As a first example, consider $I=[0,1]$. Set $\varepsilon>0$, and consider the closed sets $F_n=\{x\in I\mid f(kx)<\varepsilon,\forall k\geq n\}$. Their union is $[0,1]$, and thus, thanks to the property of Baire, one of them has non-empty interior, i.e. $[a,b]\in F_n$ for a certain $n$. It follows that for all $k\geq n$ and $x\in[ka,kb]$, $f(x)<\varepsilon$. But since $b>a$, $\bigcup_{k=n}^\infty [ka,kb]$ contains a half-line, and $\limsup_{x\to\infty} f(x) \leq \varepsilon$. Since the reasoning holds for any $\varepsilon>0$, we conclude that $f$ does, indeed, tend to $0$ at infinity. The same proof actually works for all $I$ with non-empty interior.
The result is false in higher dimensions when $I$ contains a neighbourhood of the origin, as a simple counter-example can be constructed using a parabola.

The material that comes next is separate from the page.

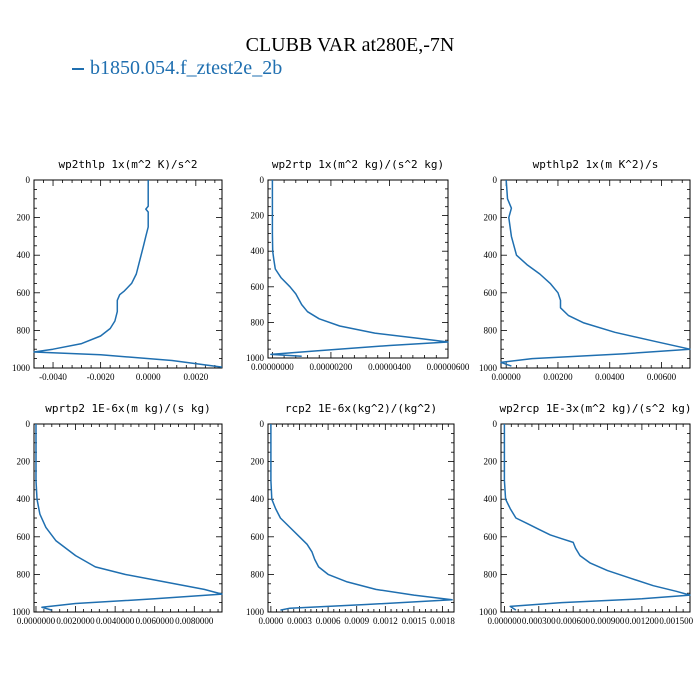 This screenshot has width=700, height=700. Describe the element at coordinates (507, 377) in the screenshot. I see `x-tick-label: 0.00000` at that location.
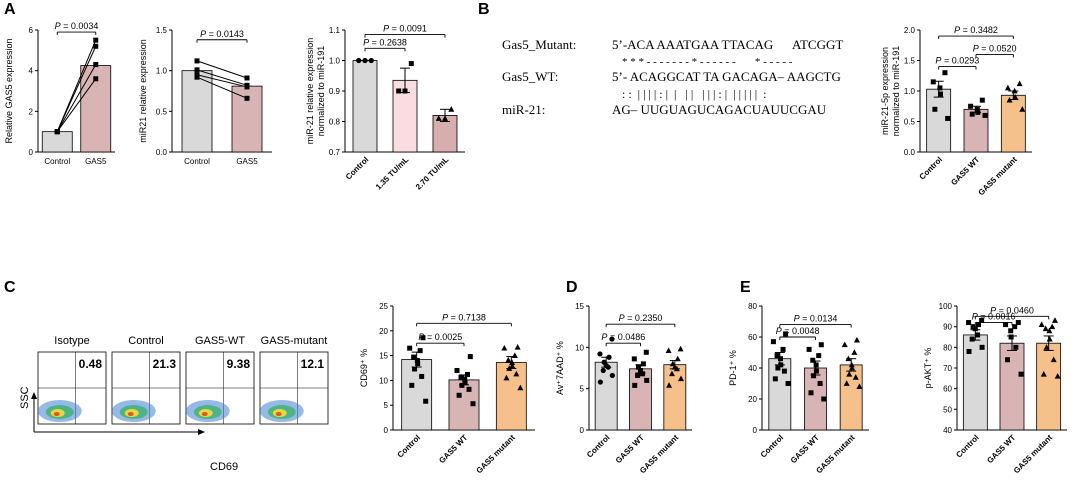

What happens when $I\subset \mathbb R$ is smaller? Consider the following sets:
$I$ is any measurable set with empty interior, but with Lebesgue measure >0. In that case, one of the aforementioned $F_n$ has positive Lebesgue measure.
$I=(0,1)\cap C$, where $C$ is the Cantor set (or another uncountable set). Then, one of the $F_n$ has to be uncountable aswell,
$I=\{1/k,k\in\mathbb N\}$ or $I=(0,1)\cap \mathbb Q$, both of these being equivalent. I provided an answer below for this one, and actually for any countable set; such a function $f$ does not necessarily converge to $0$.
In any of these cases, can anything be said about the behaviour of $f$ at infinity?
Bonus question: what is the minimum condition for $I$ (if there is one) so that $f$ has to converge to $0$?
I thought about mimicking the proof of the first example when $I$ has empty interior but positive Lebesgue measure. If there exists an integer $n$ and a non-trivial interval $[a,b]$ such that $|F_n\cap [a,b]|=b-a$, then $f\leq\varepsilon$ on a set that is dense on a half-line, and thus, using continuity, tends to $0$. Sadly, such an interval may not exist, since the closure of $F_n$ could very well be of empty interior, like a generalized Cantor set.
Solution 1:
Let $I=\{1/k, k\in\mathbb N\}$.
Consider the function $f$ defined on every interval $[n,n+1]$ like so:
$$ f(x)=\begin{cases} 1-2n\left|n+\frac{1}{2n}-x\right| &\text{if }x\in[n,n+1/n] \\ 0 & \text{if }x\in[n+1/n,n+1] \end{cases} $$
$f$ is continuous on $\mathbb R^+$, and satisfies the hypothesis
For any $x\in I$, $f(nx)\to 0$ as $n\to+\infty$.
In fact, this function could have been chosen to be smooth, and the construction holds for any countable set. Indeed, if $I=\{x_k,k\in\mathbb N\}$, then we can construct a function $f$ which has a spike on $[1,2]\backslash(x_1\mathbb N)$, then another one on $[2,3]\backslash(x_1\mathbb N\cup x_2\mathbb N)$, and so on and so forth, since $[n,n+1]\backslash(\bigcup_{i=1}^nx_i\mathbb N)$ has non-empty interior.
Solution 2:
At the first I remark that your proof works for all non-meager $I$ (that is which are not a countable union of nowhere dense sets). From the other hand, let $I$ be a meager subset of $\mathbb R^+$. Choose a sequence $\{F_n\}$ of closed nowhere dense sets such that $F_n\subset [1/n;n]$ for each $n$ and $\bigcup F_n\cup \{0\}\supset I$. The family $\mathcal F=\{mF_n:m\ge n^2\}$ is locally finite, so a set $F=\bigcup\mathcal F$ is closed. Since the set $F$ is meager, by Baire theorem, it does not contain a half-line. This means there exists a sequence $S=\{x_n\}\subset\mathbb R^+\setminus\{0\}$ which goes to infinity. Thus the set $S$ is closed. Since the closed sets $F\cup\{0\}$ and $S$ are disjoint and the space $\mathbb R^+$ is normal, there exists a continuous function $f: \mathbb R^+\to \mathbb R^+$ such that $f(F\cup\{0\})=0$ and $f(S)=1$. Therefore there exists arbitrary large $x$ such that $f(x)=1$, but for each $x\in I$ $f(nx)$ eventually gets $0$.